La Regione Siciliana ha deciso di mettere in vendita il 40% delle coste balneabili ancora non a pagamento con lo scopo di «rilanciare e valorizzare il turismo nell’isola».

Ed è polemica. Anche perché Palazzo d’Orleans ha previsto aumenti dei canoni per le concessioni demaniali fino al 1000% per lidi e stabilimenti balneari. «Vogliamo creare occupazione e sviluppo», assicura l’assessore regionale al Territorio, Sebastiano Di Betta, che ieri ha incontrato a Roma i ministri degli Affari europei, Enzo Moavero, e degli Affari regionali e del Turismo, Piero Gnudi, insieme ai rappresentanti delle Regioni Liguria e Lazio e le associazioni di categoria.

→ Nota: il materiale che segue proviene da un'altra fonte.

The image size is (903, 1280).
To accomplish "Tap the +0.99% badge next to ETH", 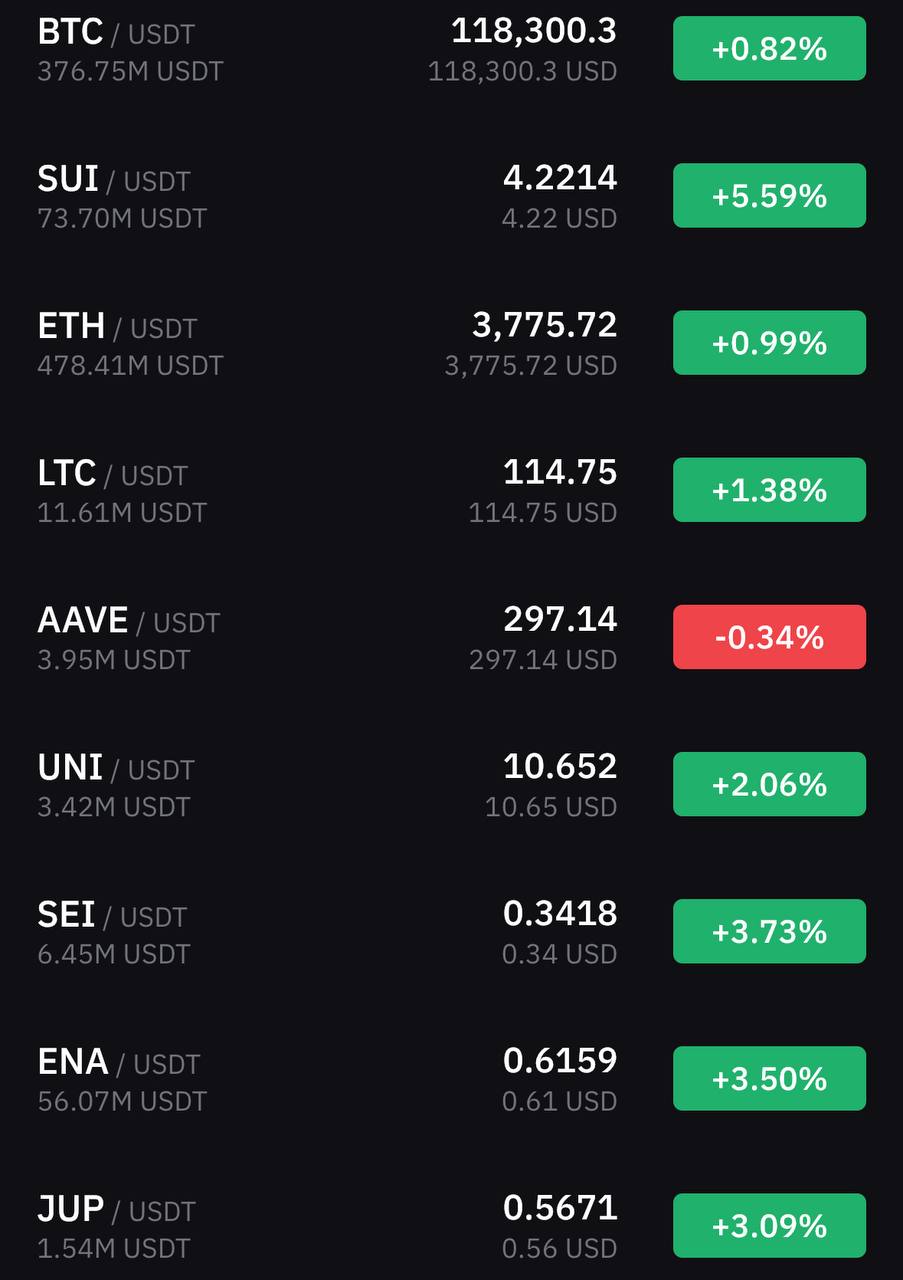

Sulle 30 mila imprese balneari in Italia, quasi tutte a carattere familiare, l’assessorato rilascia nell’Isola 8 mila concessioni.

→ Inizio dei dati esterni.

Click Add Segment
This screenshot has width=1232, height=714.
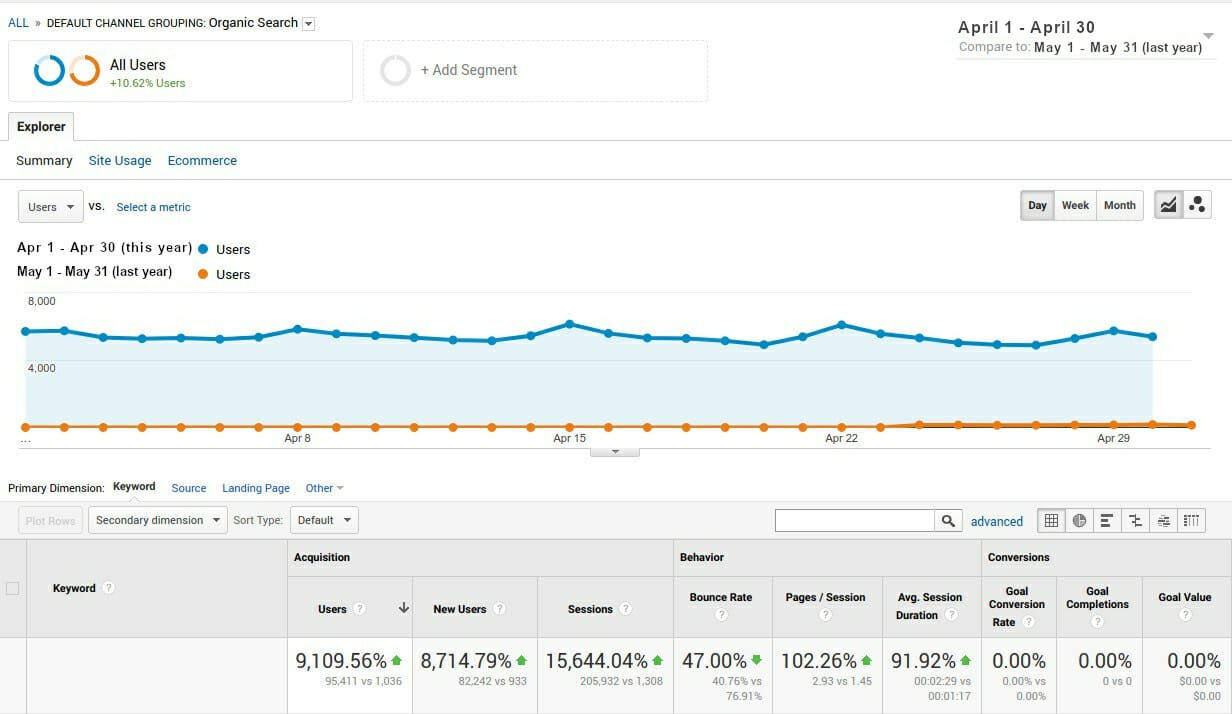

I rappresentanti delle associazioni nazionali di categoria hanno concordato sul percorso che abbiamo proposto per la Sicilia – spiega l’assessore Di Betta – e manifestato disponibilità a discutere dell’incremento dei canoni a fronte di servizi come la semplificazione delle procedure amministrative per la richiesta o il rinnovo delle concessioni, la previsione di una durata temporale minima di almeno cinque anni, per consentire agli operatori del settore di ammortizzare i beni strumentali che acquistano per l’esercizio dell’attività. E per rilanciare e valorizzare il settore immetteremo sul mercato il 40% di coste balneabili ancora libere


Proposte che proprio non vanno giù a Confcommercio Sicilia: «In un momento in cui il sistema imprenditoriale isolano vive al limite del collasso – sottolinea il presidente, Pietro Agen – si pensa di fare cassa sulle spalle degli imprenditori, dimenticando che in questo modo si otterranno tre soli risultati: quello di distruggere il sistema delle imprese legate al turismo balneare; di fare lievitare a danno di cittadini e turisti i costi di fruizione dei lidi balneari; di vanificare ulteriormente ogni speranza di sviluppo turistico di questa Regione

Secondo Agen invece «l’unica vera speranza di sviluppo per la Sicilia è riposta nel turismo, quello stesso turismo che è già stato colpito con la tassa di stazionamento, con l’imposta di soggiorno e ora anche con il costo delle concessioni demaniali. Al Governo regionale – conclude – chiediamo con forza di operare con più coraggio sul piano dei tagli delle spese e, in assenza di una politica di sviluppo, quanto meno di avere il buon senso di non distruggere l’esistente».

Critico anche Roberto Ammatuna, vicepresidente della Commissione Ambiente dell’Ars, secondo cui «invece di pensare ad incentivi ed agevolazioni che permettano a questo segmento importante del turismo balneare di superare le attuali difficoltà, l’assessore Di Betta pensa solo ad incassare di più senza tenere nella minima considerazione occupazione e sviluppo». Intanto il governatore, Raffaele Lombardo, ha annunciato che per affrontare la questione delle concessioni sarà istituito un tavolo tecnico a Palazzo d’Orleans che sarà presieduto dallo stesso Di Betta. «Chiameremo a farne parte – dice Lombardo – i rappresentanti delle associazioni di categoria maggiormente rappresentative, i vertici dei competenti servizi del dipartimento regionale Ambiente, e un delegato delle capitanerie di porto. Nostro intento è rilanciare e riqualificare il settore per fare in modo che la Sicilia diventi una privilegiata meta turistica e balneare nel Mediterraneo».